Is Notre Dame Still Catholic?
Second Revised Edition
Jones, E. Michael
On March 25, 2009, Notre Dame was embroiled in the biggest controversy to hit the campus since the performance of The Vagina Monologues. A few days earlier, Notre Dame president John Jenkins, C.S.C., had announced that the university planned to give President Barack Obama an honorary doctorate. Within hours of the announcement a storm of protest erupted which showed no sign of dying down any time soon. Citing the statement of the U.S. Catholic Bishops in 2004, “The Catholic community and Catholic institutions should not honor those who act in defiance of our fundamental moral principles. They should not be given awards, honors or platforms which would suggest support for their actions,” the ordinary of the Diocese of Fort Wayne-South Bend, John M. D’Arcy, announced that, for the first time in 25 years, he would not be attending graduation ceremonies at Notre Dame, because “President Obama has recently affirmed, and has now placed in public policy, his long stated unwillingness to hold human life as sacred.”
By April, 2009, over a third of a million people had signed a petition condemning Notre Dame’s actions, and Bishop Thomas J. Olmstead of the Phoenix, Arizona, diocese joined with his colleague Bishop D’Arcy in denouncing Jenkins’s decision, calling the decision to honor President Obama a “public act of disobedience” and a “grave mistake.” This story didn’t begin in 2009.
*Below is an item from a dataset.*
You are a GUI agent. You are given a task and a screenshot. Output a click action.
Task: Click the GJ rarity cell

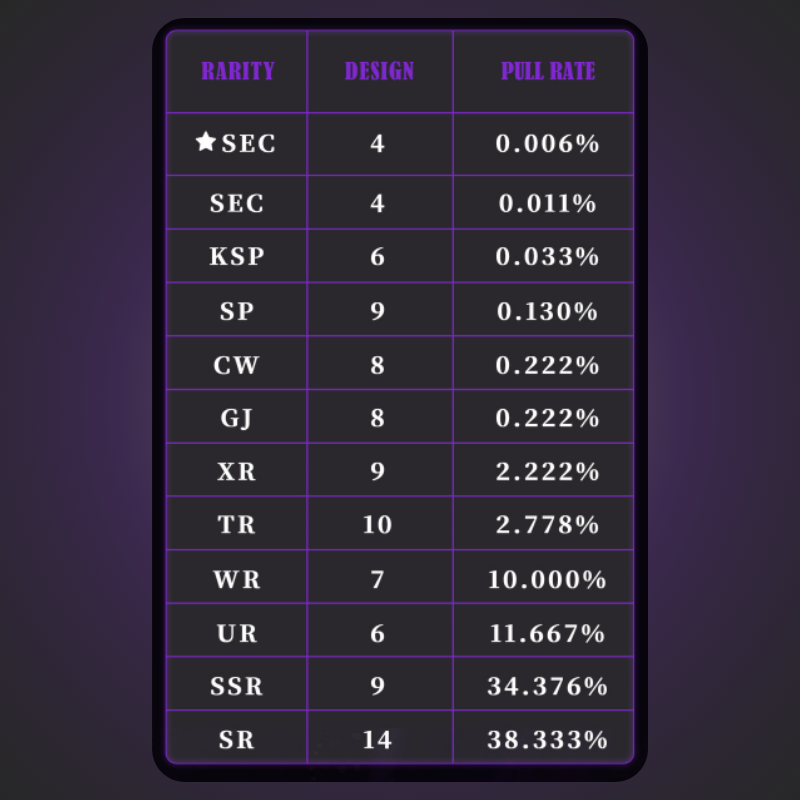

From June 1984 to January 1988, FidelityMagazinepublished a series of articles on Notre Dame that rocked the Catholic world. Beginning with a survey of the theology department and ending with an article on why the Chairman of the Liturgy Department was found shot to death in the basement of his home, this series of articles described the trajectory at mid-point that Father Hesburgh began when he stole Notre Dame from the Catholic Church in 1967.
What began as a series of articles in 1984 grew over the next 25 years into an extensive dossier of what went wrong at Notre Dame, what went wrong with Catholic higher education, and what went wrong with the Church in America. No one has examined the situation at Notre Dame over the past 25 years more closely than E. Michael Jones. Taken together these articles tell the compelling story of the demise of Catholic education in America. They also explain the demise of Catholic culture and Catholic political power during the same period of time.